Necessary for ratings.
But EBITDA doesn't tell you:
how future-proof the company is
how scalable the business model is
how quickly you can innovate
how vulnerable you are if one senior profile fails
A good EBITDA with a fragile technical base is sometimes just… deferred misery.
The team remains crucial
Every investor knows:
You don't buy numbers.
You buy people.
A strong team can fix a lot.
But even a strong team will sooner or later encounter limits such as:
knowledge resides in heads, not in systems
processes are not documented
integrations have grown historically
IT emerged “organically” without vision
data is fragmented
reporting requires manual puzzle work
every new idea feels “technically difficult”
That's not the team's fault.
That's technical debt that has built up as the company grew.
The new question in acquisitions
The real strategic question today is no longer:
“How good were the numbers over the past 3 years?”
But also:
“How ready is this company for the next 5 years?”
Compare two companies:
Company A
Nice EBITDA
Good figures, stable for several years
But: outdated IT
No middleware
Point-to-point integrations
Data distributed
Reporting is manual
Vendor lock-in with 1 supplier
AI and BI are 'future plans'
Company B
Equally good or slightly lower EBITDA
But:
clear architecture
middleware layer
medallion architecture for data
scalable integrations
data platform
BI in order
AI-ready foundation
conscious choices regarding vendor lock-in and freedom
On paper, Company A is often cheaper.
In reality, you pay the difference later – with interest.
Technical debt = hidden acquisition cost
Technical debt translates into:
slow time-to-market
high integration costs
expensive workarounds
frustration in teams
greater dependence on external parties
limited flexibility with new regulations
missed opportunities around data & AI
The result?
The “cheap” takeover turns out to be the most expensive.
Acquisitions today are no longer an Excel exercise
Whoever buys companies today, also buys:
architecture
data foundation
integration capacity
flexibility
freedom from vendors
maturity in BI & AI
scalability for growth or consolidation
Whether you like it or not:
digital maturity has become a rating factor.
Not always visible in EBITDA.
Visible in the speed at which you can create value after the acquisition.
Freedom vs. vendor lock-in
What we often see:
everything is tied to one ERP
integrations are proprietary
data is locked up
expand = buy licenses
change = follow vendor
That feels comfortable…
until you want to grow, integrate, consolidate or innovate.
Digital freedom does not mean “building everything yourself”.
It means:
👉 Make choices that keep you agile.
This is what DX-Solutions stands for
At DX-Solutions we don't start from tools.
We start from freedom:
freedom to integrate
freedom to grow
freedom to utilize data
freedom to apply AI
freedom to switch vendors
freedom to make acquisitions profitable
Middleware, data architecture, medallion models, BI, AI, integrations…

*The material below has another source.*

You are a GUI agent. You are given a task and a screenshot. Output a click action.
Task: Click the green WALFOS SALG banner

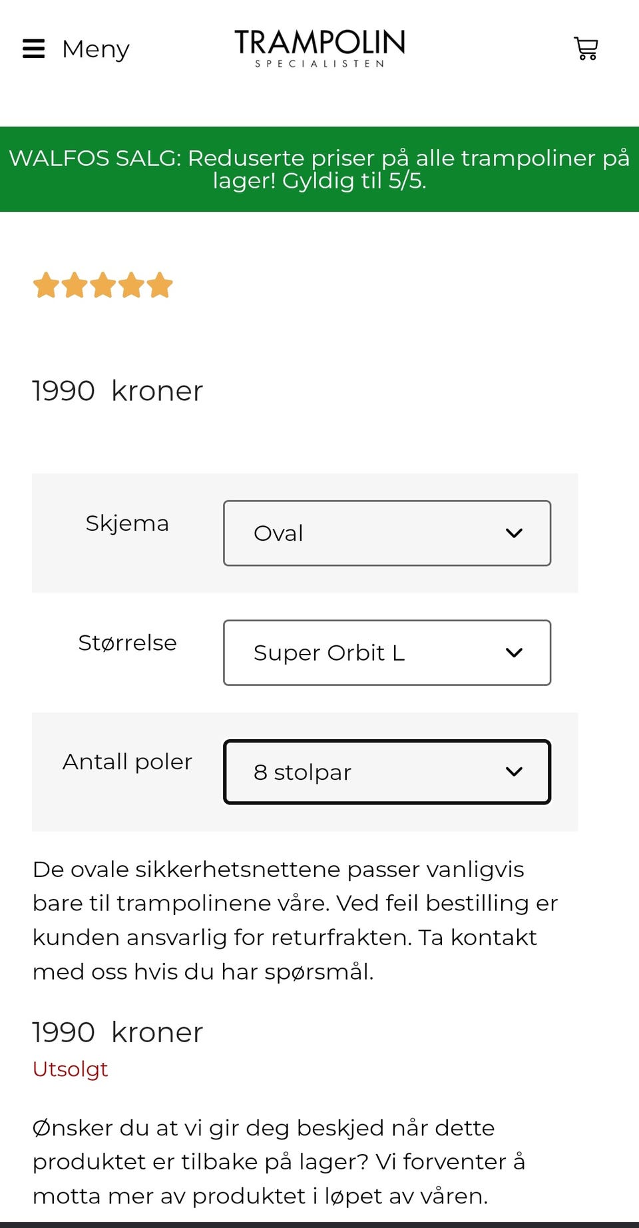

Those are not IT projects.
These are strategic investments in the value retention of your company.
So…what would you rather buy?
A company with:
polished numbers
nice EBITDA
but high technical debt
or a company with:
strong foundations
proven digital investments
lower technical debt
more freedom
more scalability
more future
The right buyer today will look at both .
But those who only look at EBITDA are mainly buying the past.
Whoever looks at technical maturity, buys the future.